In a video released today, some of my reading role models and favorite authors discuss their memories of reading The Giver.
If Walden Media had interviewed me, here is the memory I would have shared with them:
I was in the 6th grade. It was 2001, a few years after The Giver had won the Newbery. Not to brag, but I was a good reader at that age. My school was using Accelerated Reader for its primary reading program, and I was a few levels above other readers in my class. At that time, the higher levels in our school library had fewer books- the higher the levels, the fewer the book choices available. I remember being frustrated because I had a hard time finding any books for me. I was a level black, and Frankenstein was one of the options. I skimmed through the first few pages, and decided I wouldn’t touch that book with a ten foot pole.
And so I wandered aimlessly around our school library. Mrs. Paulsen, the librarian, must have noticed my cluelessness, and she asked how she could help me. I told her I needed a book that was at my level. (Oh, how I wished I could have kept reading books below my level- there were so many more choices).
After we conversed, she pointed me toward The Giver. I remember thinking, “Is this something I could really like?” It was a higher level book. She thought I could do it. And so since she believed in me, I believed in myself.
At the same time, the 6th grade teacher had also kicked off a reading contest. Whoever won the most points from Accelerated Reader over the next three weeks would get prizes, and anyone in the class who could get over 10 points in the next 3 weeks would be treated to something special. These contests meant nothing to me- 10 points was a breeze. In previous contests, I had always come out on top. The Giver should get me started.
And so I began what would be a four week journey with The Giver.
As we neared the end of week one, I was just getting started. This was a deep book. I didn’t read it slowly because I was having trouble with it. I read it slowly because that was the only way I could handle the depth of the content. I remember laying in my bed, only getting through one chapter. It took me so long to digest what I was reading.

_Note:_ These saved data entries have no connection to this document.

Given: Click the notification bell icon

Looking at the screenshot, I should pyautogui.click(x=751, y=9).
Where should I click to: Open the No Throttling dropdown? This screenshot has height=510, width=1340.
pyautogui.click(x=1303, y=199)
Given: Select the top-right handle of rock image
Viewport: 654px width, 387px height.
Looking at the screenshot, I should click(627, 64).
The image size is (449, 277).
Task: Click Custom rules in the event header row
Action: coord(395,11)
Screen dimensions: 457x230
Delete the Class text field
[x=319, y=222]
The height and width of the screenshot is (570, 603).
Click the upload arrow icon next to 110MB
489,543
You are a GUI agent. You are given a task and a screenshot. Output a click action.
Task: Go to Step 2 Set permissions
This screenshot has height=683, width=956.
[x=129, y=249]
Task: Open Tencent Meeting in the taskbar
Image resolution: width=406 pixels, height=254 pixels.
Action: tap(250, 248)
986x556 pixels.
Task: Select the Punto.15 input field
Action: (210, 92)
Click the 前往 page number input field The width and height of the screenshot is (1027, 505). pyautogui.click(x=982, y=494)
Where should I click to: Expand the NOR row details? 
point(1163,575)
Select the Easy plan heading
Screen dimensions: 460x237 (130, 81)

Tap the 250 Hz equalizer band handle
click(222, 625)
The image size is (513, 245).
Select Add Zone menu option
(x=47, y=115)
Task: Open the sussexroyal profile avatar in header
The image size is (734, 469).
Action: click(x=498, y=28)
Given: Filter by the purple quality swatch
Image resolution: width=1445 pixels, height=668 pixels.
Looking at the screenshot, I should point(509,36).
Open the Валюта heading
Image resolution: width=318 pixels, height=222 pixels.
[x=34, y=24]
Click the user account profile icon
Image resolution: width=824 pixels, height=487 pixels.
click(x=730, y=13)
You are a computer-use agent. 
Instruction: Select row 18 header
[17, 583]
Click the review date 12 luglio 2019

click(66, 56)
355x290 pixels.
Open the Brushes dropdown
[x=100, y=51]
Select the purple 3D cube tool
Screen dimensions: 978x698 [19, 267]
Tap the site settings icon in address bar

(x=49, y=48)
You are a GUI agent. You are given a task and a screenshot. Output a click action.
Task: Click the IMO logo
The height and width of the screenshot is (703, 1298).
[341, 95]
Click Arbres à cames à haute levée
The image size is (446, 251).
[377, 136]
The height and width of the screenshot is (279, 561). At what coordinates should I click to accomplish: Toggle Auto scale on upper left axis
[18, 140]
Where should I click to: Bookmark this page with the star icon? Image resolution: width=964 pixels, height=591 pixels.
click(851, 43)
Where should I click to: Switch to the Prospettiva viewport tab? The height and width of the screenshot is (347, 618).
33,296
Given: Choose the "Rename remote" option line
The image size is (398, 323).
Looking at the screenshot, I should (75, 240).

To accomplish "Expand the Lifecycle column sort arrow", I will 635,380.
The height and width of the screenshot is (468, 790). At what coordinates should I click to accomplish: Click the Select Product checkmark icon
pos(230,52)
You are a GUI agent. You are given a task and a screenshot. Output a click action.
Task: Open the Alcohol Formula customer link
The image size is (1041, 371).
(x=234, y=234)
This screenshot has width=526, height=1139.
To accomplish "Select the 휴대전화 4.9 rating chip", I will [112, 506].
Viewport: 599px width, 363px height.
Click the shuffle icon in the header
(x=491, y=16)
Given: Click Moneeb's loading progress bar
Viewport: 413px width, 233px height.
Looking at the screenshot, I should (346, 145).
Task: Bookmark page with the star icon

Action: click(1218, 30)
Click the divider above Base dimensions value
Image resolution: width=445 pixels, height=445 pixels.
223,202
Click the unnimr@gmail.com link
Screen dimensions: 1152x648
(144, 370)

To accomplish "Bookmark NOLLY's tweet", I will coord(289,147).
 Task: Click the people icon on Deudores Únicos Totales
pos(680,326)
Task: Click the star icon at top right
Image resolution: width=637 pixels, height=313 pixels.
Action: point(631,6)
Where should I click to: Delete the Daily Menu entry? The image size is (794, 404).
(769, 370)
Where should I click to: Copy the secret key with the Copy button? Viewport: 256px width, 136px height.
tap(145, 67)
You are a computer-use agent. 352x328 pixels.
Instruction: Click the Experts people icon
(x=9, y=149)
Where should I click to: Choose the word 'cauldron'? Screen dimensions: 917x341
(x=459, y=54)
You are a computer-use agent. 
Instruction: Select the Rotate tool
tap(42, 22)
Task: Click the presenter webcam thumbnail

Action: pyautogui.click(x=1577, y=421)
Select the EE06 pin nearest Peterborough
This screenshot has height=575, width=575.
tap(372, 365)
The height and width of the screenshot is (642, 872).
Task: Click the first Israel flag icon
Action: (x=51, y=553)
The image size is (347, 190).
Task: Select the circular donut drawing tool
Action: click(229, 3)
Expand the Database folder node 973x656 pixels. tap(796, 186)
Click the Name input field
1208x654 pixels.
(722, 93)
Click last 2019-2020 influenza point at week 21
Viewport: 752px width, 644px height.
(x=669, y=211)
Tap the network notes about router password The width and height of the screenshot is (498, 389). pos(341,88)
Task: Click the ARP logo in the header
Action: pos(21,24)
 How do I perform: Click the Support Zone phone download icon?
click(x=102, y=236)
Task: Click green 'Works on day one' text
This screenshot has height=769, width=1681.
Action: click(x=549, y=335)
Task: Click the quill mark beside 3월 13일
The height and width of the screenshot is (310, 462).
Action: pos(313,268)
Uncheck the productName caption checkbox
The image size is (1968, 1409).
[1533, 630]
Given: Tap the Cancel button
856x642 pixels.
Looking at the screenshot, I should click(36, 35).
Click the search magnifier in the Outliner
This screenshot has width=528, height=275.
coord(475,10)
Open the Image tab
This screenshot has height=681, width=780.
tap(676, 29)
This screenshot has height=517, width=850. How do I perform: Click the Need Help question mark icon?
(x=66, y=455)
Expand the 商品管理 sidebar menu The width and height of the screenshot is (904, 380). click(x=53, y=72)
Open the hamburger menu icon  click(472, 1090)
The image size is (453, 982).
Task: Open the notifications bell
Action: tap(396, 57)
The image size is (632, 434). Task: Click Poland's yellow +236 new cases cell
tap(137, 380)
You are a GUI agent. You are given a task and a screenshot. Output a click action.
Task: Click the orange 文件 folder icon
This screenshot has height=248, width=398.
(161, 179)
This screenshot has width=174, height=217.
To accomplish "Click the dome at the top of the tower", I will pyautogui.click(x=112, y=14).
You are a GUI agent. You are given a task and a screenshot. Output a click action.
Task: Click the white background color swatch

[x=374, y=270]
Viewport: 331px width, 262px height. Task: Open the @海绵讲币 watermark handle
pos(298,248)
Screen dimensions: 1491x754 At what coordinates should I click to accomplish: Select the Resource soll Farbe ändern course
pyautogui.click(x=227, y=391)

Week two came up and at the end, I was only a little over half ways finished with The Giver. I knew the end of the contest was the following week, but if I finished the book, it would be over with. This wasn’t just any ordinary book- this was one I was going to savor. I was determined not to finish it in a hurry because I didn’t want it to end- it was a different world- so different than anything I’d ever experienced before.
And a day before the end of the contest, I had a few chapters left. I could have sped through the remainder of the book and taken my A.R. test the next day, and collected my points. But I wasn’t ready. I was still digesting this book. I finished it over the weekend and took the test on Monday- the day after the contest was through.
The results of the highest point earners were plastered in the classroom- and there I sat, at the bottom of the list. I hadn’t earned a single point during the last three weeks. All because I was savoring The Giver.
For the record, on that Monday, I scored a perfect score (not that it mattered) on my A.R. test and harvested all of the points the book was worth. But it was too late to count them in the contest.
And so, the following Friday, the class held a celebration of their victories and accumulation of points over the last three weeks. I was happy for them. The top point winners collected their prizes, and then anyone in the class who earned more than ten points got a popsicle. The teacher told me, and one other boy who hadn’t earned his 10 points, to put our heads down while everyone else enjoyed their treat.
At the time, I thought it was unfair that I was being “punished” for taking my time with a complicated book. It probably was.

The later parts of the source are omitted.